### [Required work]
With any pictures left out, restate word for word the lines in the listing below from the one holding "Click the Skriptpfad field label" through the last.

### [Provided data]
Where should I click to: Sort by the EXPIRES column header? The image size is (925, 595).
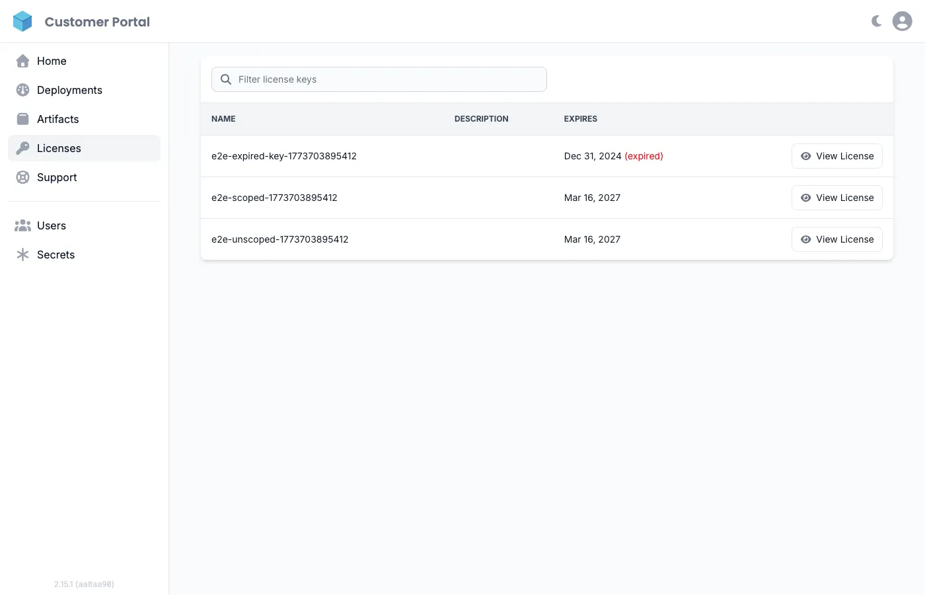point(580,119)
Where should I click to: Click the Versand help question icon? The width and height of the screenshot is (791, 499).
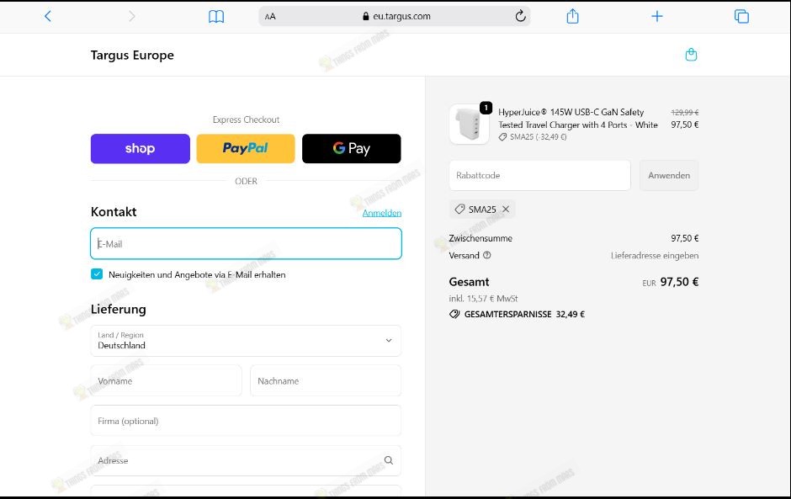(487, 255)
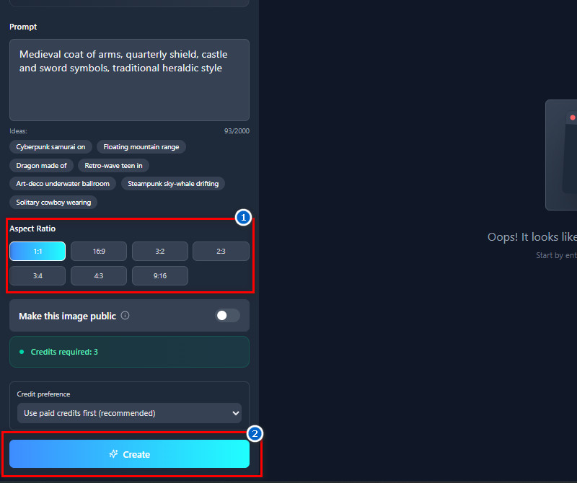This screenshot has height=483, width=577.
Task: Toggle the Make this image public switch
Action: [x=227, y=316]
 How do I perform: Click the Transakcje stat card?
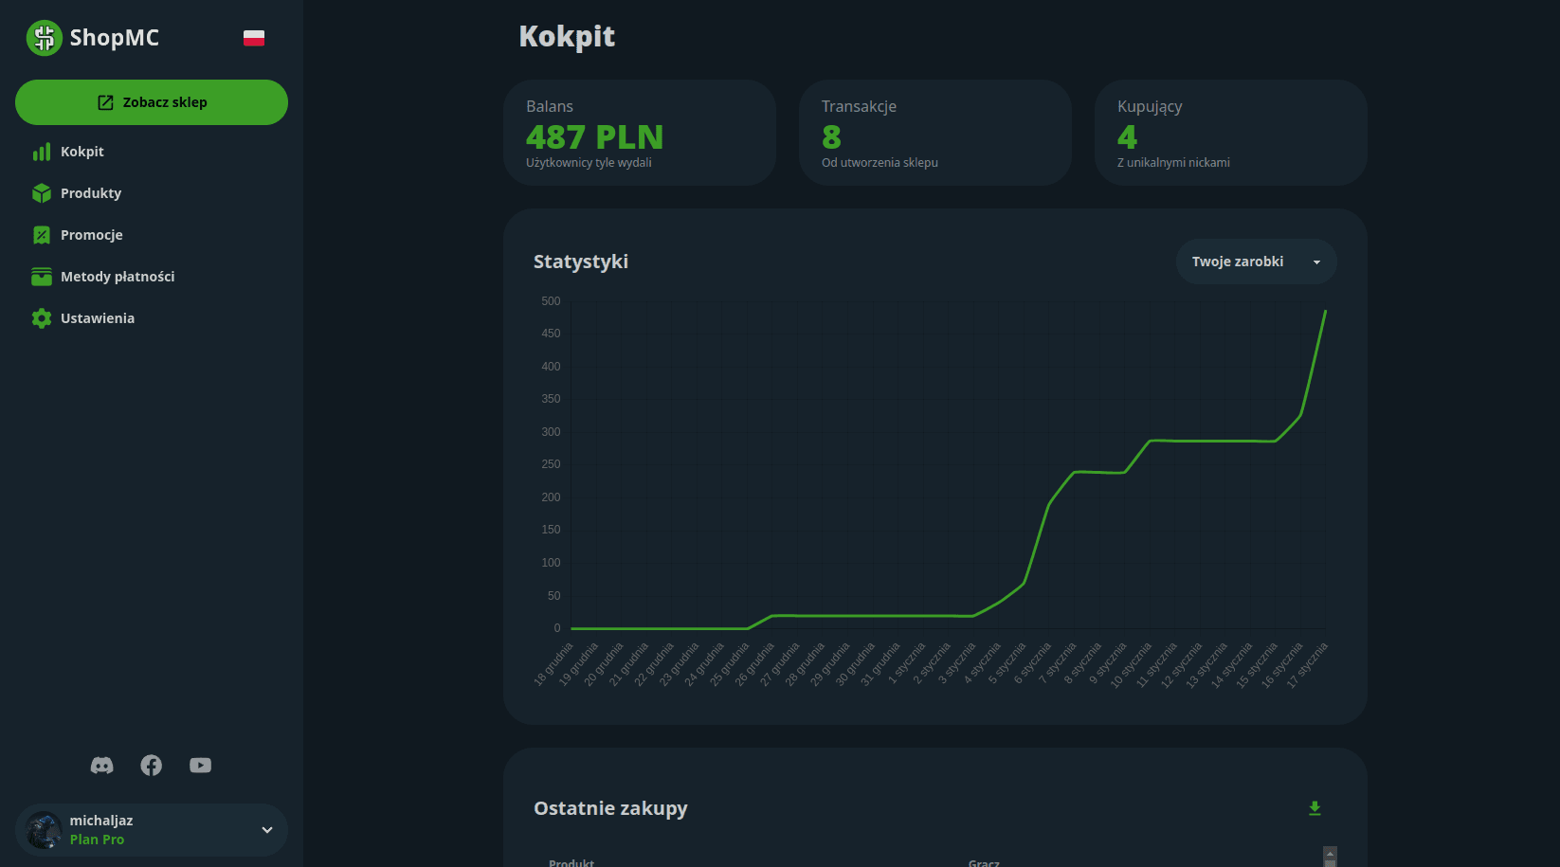[x=934, y=133]
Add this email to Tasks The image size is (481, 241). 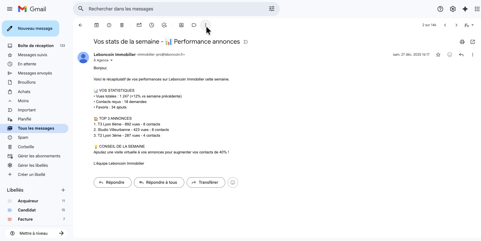[x=164, y=25]
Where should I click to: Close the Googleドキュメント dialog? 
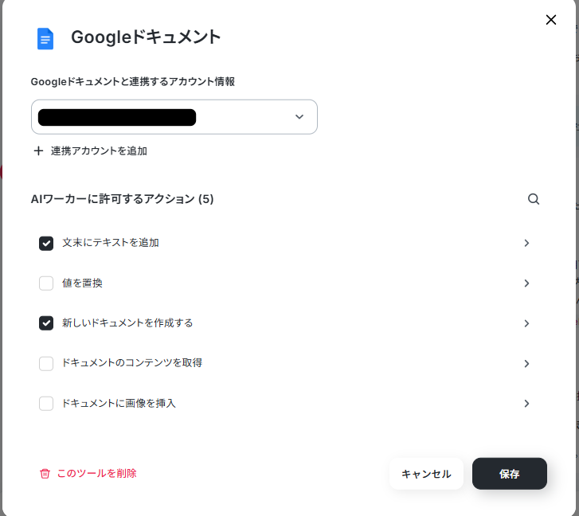550,20
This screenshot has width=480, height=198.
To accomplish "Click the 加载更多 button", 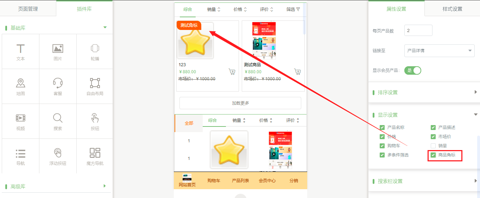I will 240,103.
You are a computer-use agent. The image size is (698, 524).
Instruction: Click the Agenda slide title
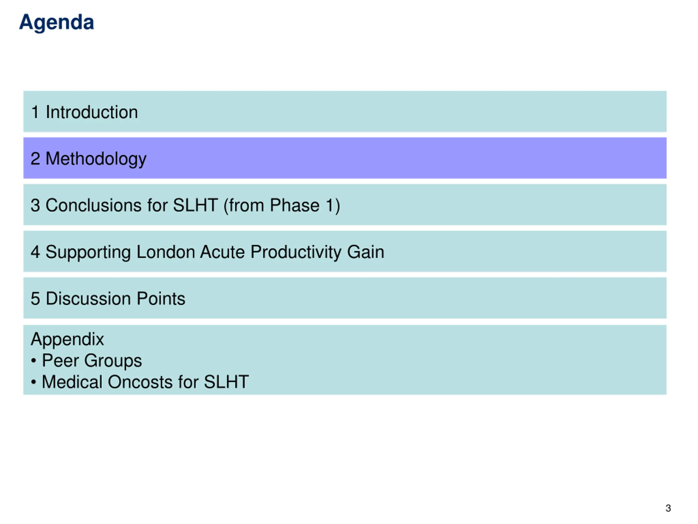[56, 23]
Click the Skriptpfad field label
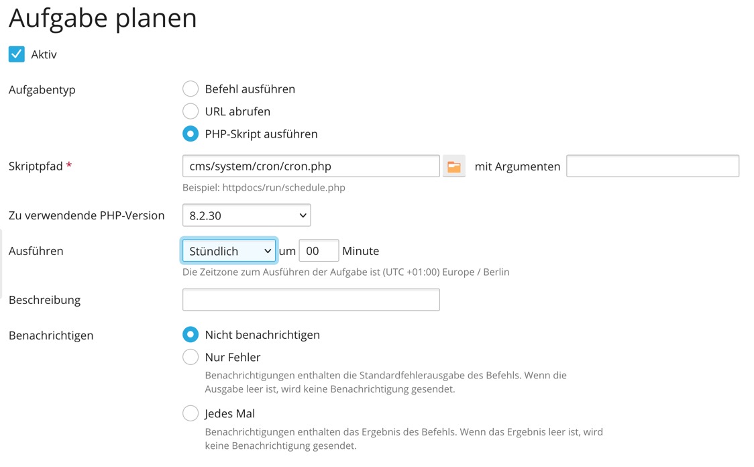The image size is (754, 467). (x=36, y=166)
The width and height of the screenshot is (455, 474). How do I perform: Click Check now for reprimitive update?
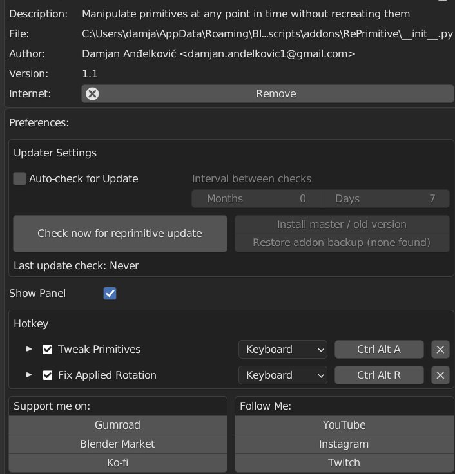[120, 233]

### [Task solution]
Click the Skriptpfad field label
The image size is (754, 467). (x=36, y=166)
The width and height of the screenshot is (455, 474). How do I perform: Click Check now for reprimitive update?
[120, 233]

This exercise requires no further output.